Two smiling women

Online Seminar - Unpaid Care and Domestic Work in Japan

Women in Japan were estimated before the pandemic to spend 4.8 times as much time as men on unpaid work, a gap significantly higher than that of the UK, where it is 1.8x. Pandemic-related measures and lockdowns have increased the burden on women, who face difficulties balancing the number of unpaid working hours with the rest of their lives. Despite being a serious situation in Japanese society, this multifaceted problem is rarely taken up by politicians and often overlooked by the media.

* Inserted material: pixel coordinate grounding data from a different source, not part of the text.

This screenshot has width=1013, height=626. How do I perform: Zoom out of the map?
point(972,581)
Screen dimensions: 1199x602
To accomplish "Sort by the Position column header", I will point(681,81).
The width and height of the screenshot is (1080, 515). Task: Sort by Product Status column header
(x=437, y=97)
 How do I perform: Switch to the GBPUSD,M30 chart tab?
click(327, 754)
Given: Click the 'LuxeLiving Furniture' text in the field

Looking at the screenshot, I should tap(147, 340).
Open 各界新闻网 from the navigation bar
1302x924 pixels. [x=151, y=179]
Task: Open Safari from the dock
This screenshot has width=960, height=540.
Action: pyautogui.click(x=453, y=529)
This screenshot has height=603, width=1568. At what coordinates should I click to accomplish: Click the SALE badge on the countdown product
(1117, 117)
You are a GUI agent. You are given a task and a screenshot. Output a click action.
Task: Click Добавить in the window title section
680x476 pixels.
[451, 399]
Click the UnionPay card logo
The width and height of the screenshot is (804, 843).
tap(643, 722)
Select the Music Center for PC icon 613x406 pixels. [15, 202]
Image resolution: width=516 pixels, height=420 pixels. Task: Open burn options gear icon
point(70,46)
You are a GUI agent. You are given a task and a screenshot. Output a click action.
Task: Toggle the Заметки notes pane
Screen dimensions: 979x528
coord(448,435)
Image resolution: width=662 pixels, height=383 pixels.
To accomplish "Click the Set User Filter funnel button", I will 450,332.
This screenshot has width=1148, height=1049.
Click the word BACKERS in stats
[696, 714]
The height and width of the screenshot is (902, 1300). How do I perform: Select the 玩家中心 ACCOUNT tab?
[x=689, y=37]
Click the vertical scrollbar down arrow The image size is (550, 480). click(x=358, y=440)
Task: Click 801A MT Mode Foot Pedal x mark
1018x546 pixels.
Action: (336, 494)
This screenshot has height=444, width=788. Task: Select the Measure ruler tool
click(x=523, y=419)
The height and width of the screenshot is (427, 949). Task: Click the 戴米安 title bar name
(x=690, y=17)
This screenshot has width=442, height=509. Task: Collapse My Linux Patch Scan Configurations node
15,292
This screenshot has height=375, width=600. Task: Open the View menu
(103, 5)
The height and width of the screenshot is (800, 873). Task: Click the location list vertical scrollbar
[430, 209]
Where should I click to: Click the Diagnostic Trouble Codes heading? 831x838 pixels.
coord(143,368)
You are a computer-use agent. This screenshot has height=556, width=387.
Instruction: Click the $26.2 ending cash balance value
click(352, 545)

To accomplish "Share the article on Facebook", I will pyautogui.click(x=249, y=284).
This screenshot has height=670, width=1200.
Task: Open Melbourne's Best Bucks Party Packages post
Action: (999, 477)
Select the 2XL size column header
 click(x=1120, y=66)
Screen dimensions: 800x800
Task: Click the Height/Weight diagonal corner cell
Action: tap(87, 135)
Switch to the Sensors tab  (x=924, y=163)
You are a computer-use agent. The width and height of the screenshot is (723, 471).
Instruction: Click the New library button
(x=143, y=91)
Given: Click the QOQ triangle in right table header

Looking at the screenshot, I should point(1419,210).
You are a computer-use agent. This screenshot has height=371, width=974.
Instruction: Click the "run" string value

In this webinar, the speakers will discuss the current situation in Japan and its causes, including multigenerational households and caring relationships, as well as the social norms and structures that reinforce gender inequality in Japan.


About the contributors

Dr Junko Yamashita
Dr Junko Yamashita is a Senior Lecturer at the School of Sociology, Politics and International Studies at the University of Bristol. She is known for her work on social and policy analysis of welfare, care, families, intergenerational relations, inequality and gender with a specific focus on care and care work. Recently Dr. Yamashita co-edited ‘Routledge Handbook of East Asian Gender Studies’ (Liu and Yamashita 2020, Routledge), and co-authored ‘Hitori de Yaranai Ikuji Kaigo no Daburu Kea’ (Don’t manage it alone: Dual care of Childcare and Elderly care ) (Soma and Yamashita 2020, Popura sya, in Japanese). Her recent research projects include an international collaborative research project on ‘Dual Responsibility of Care in East Asia’. She also co-led ‘Experiments in Collective Car’ project; collaborating with a local artist, bringing together art, archival research and public engagement through a public exhibition on collective care.

Dr Ekaterina Hertog
Dr Ekaterina Hertog is a Research Fellow at the Department of Sociology, University of Oxford. Dr Hertog’s research interests lie at the intersection of family sociology and digital sociology. She leads the ESRC-funded Domestic AI project that aims to scope new technologies’ potential to free up time now locked into unpaid domestic labour and measure how willing people are to introduce these technologies into their private lives. Dr Hertog is also a research fellow at the GenTime research project, investigating gender differences in time use in East Asia. Dr Hertog’s time use research looks at factors that impact the gender balance in the domestic division of labour, associations between children’s time use patterns and their natal family characteristics, and gender differences in time use at old age. Her research has appeared in journals including Journal of Marriage and FamilyDemographic ResearchPLOS One, and Journal of Population Aging.